> **INPUT**:
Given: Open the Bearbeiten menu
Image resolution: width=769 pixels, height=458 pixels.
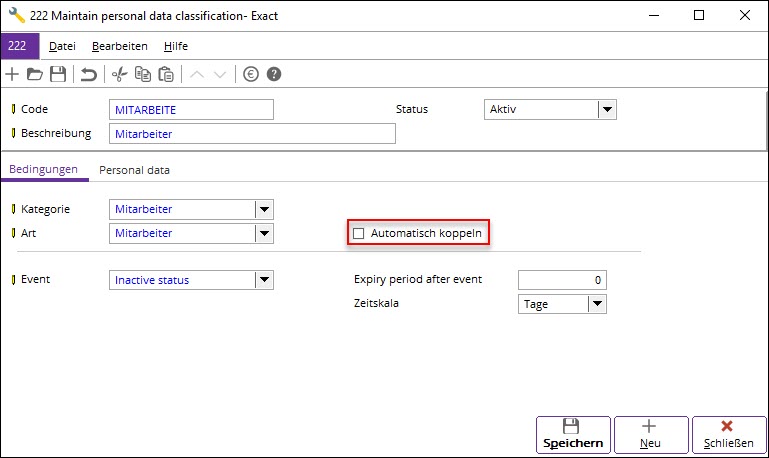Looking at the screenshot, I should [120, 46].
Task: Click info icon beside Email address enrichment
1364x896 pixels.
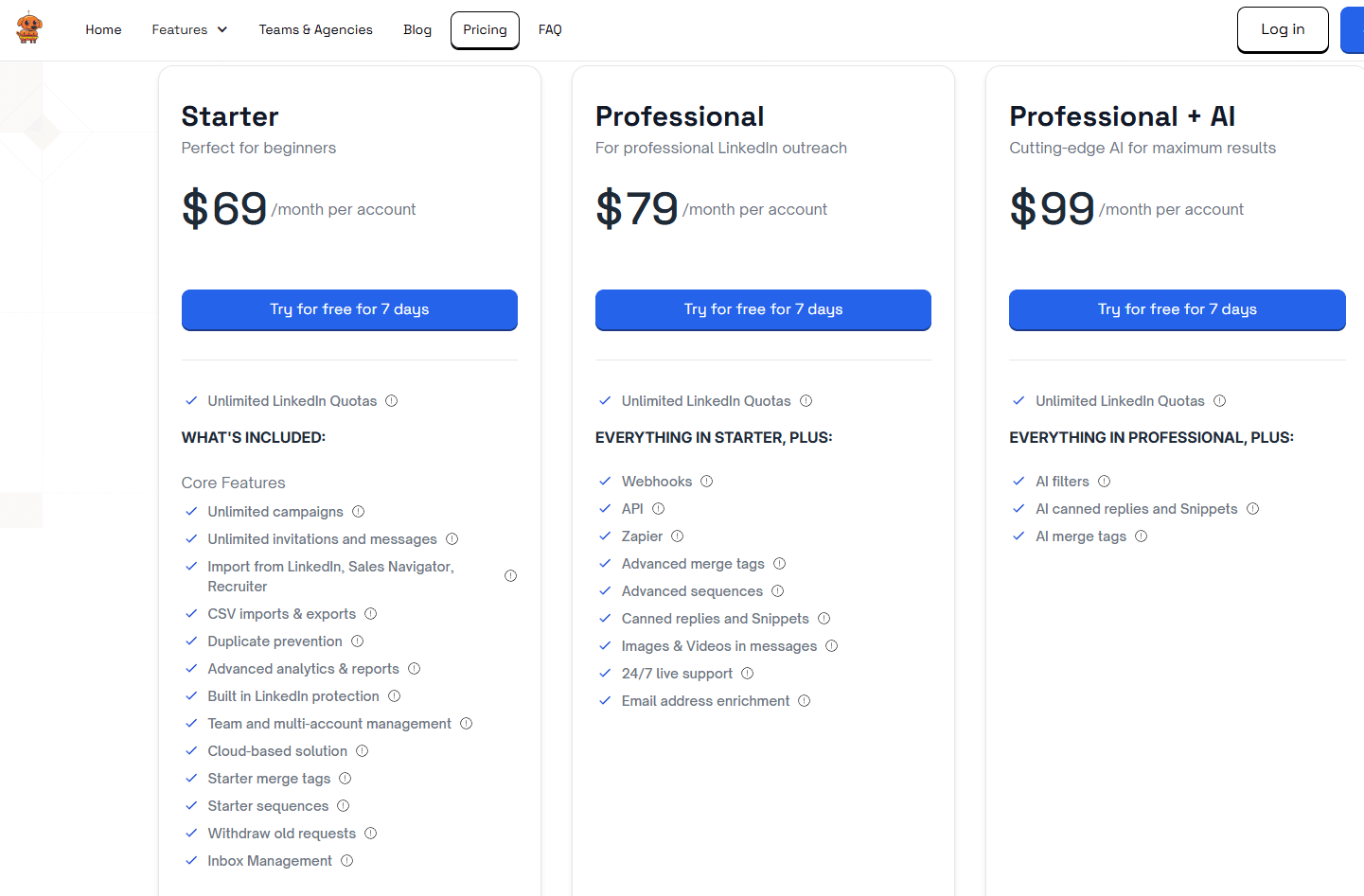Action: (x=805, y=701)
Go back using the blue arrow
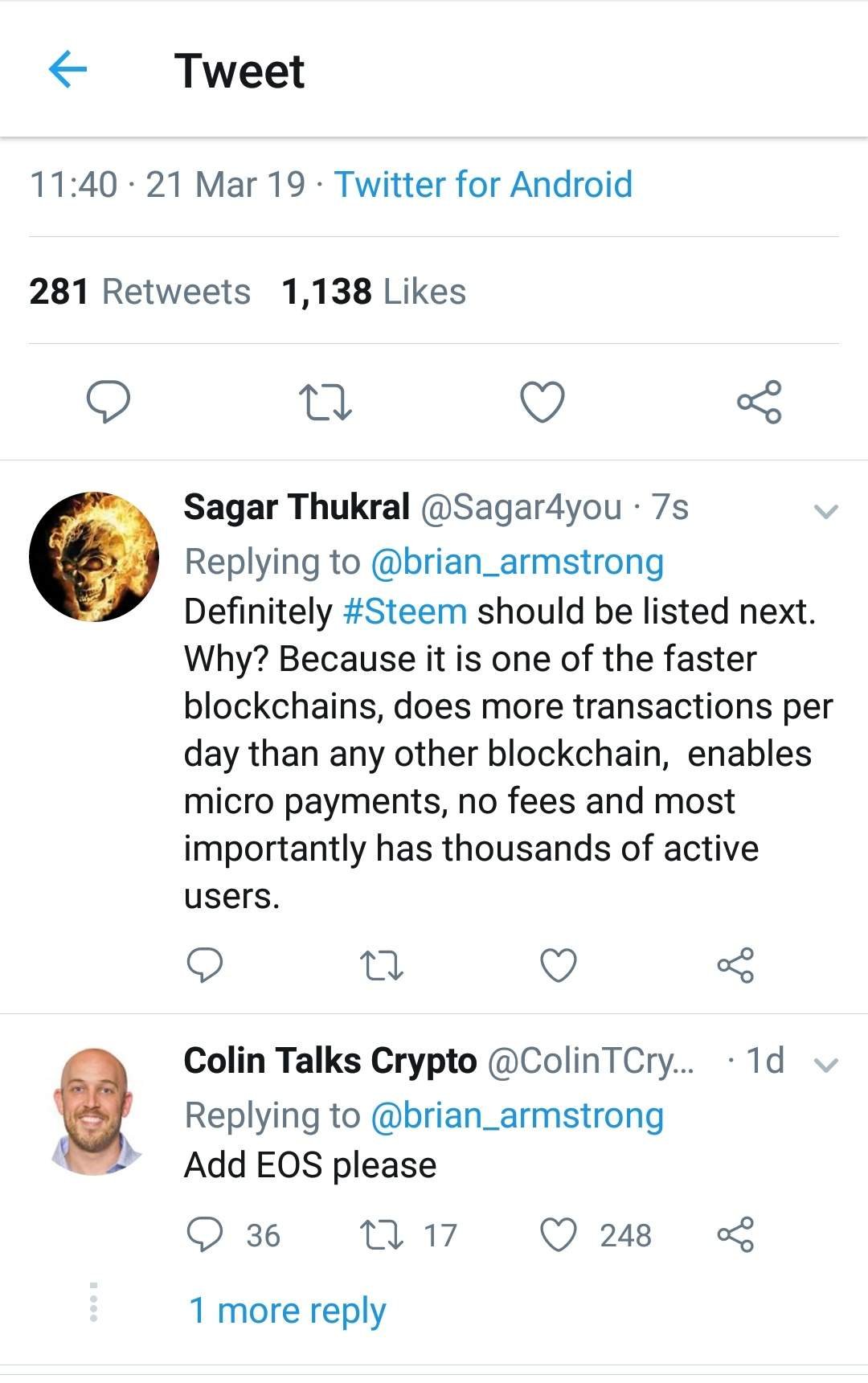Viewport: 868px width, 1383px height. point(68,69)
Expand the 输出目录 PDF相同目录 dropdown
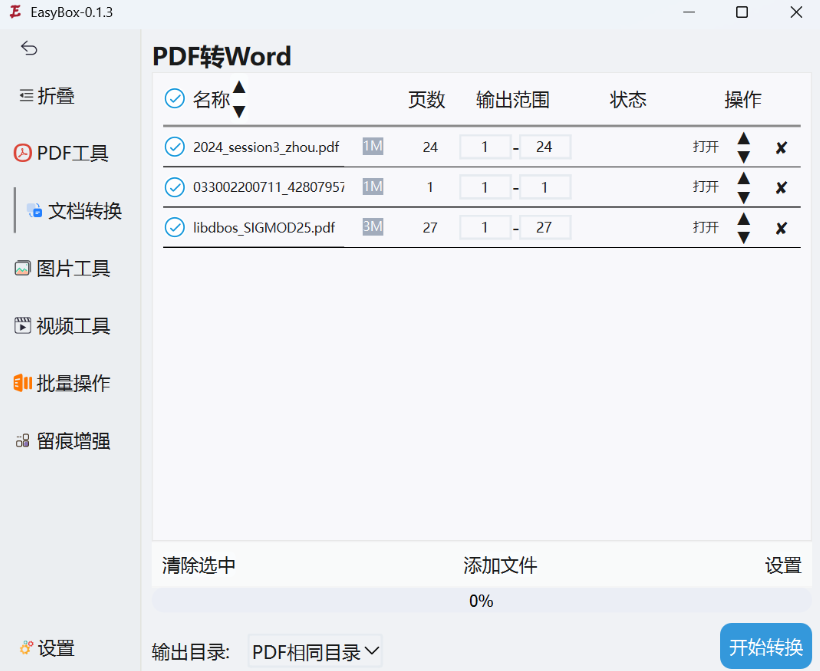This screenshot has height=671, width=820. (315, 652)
---
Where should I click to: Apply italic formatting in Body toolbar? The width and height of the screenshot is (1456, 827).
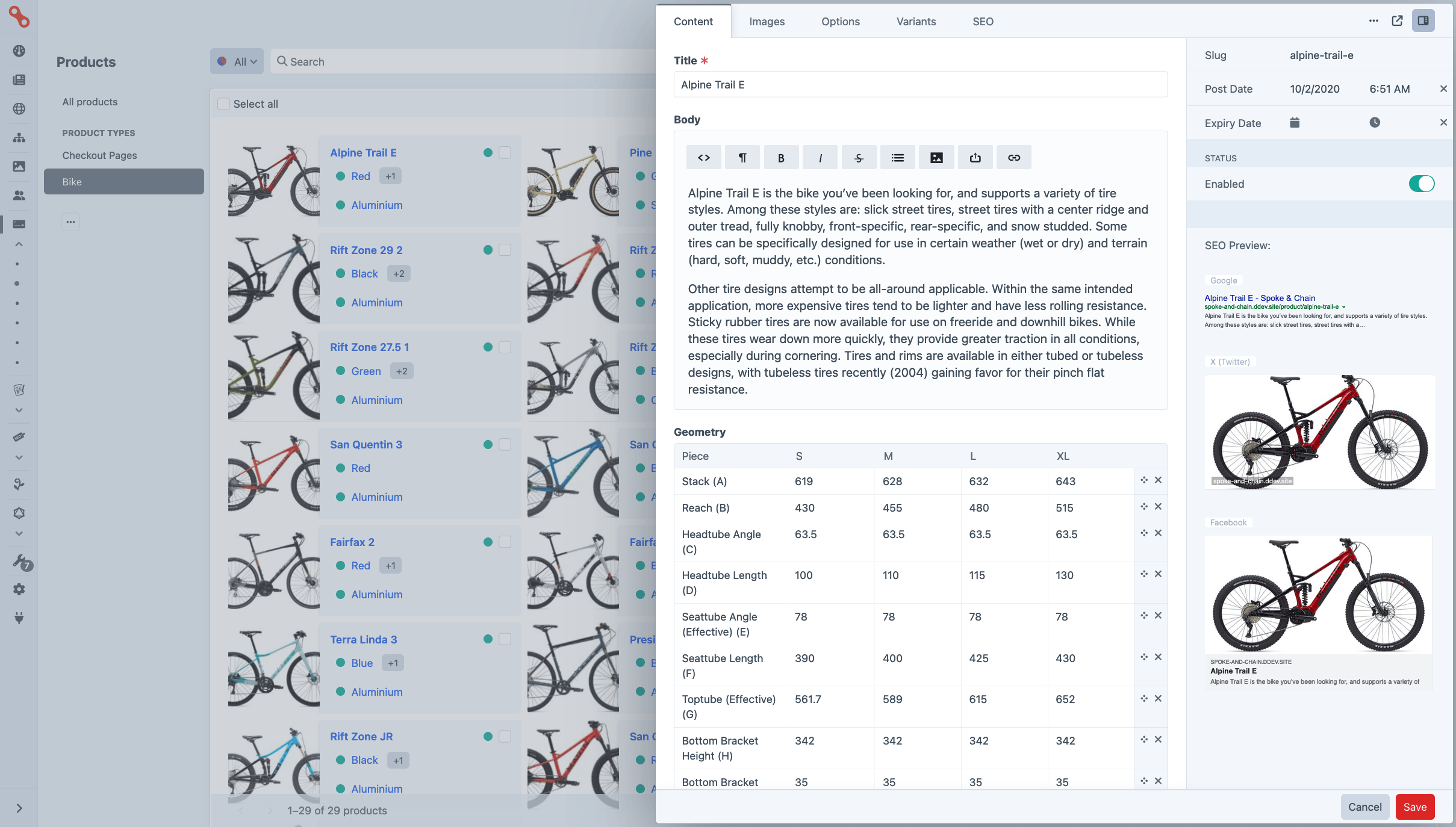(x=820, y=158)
...
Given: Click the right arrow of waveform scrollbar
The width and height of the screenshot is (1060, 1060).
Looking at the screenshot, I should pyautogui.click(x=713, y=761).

> **SHORT TASK**: Convert the records from the line with "Where should I" to the line with "(x=820, y=158)" into a two-column CSV with the headers instruction and location, one row per record, putting the record's text in the instruction field and its answer in the location field. Quote each field, replace line breaks with spaces, and leave out the pictures.

> **ANSWER**:
instruction,location
"Where should I click to: Apply italic formatting in Body toolbar? The width and height of the screenshot is (1456, 827).","(x=820, y=158)"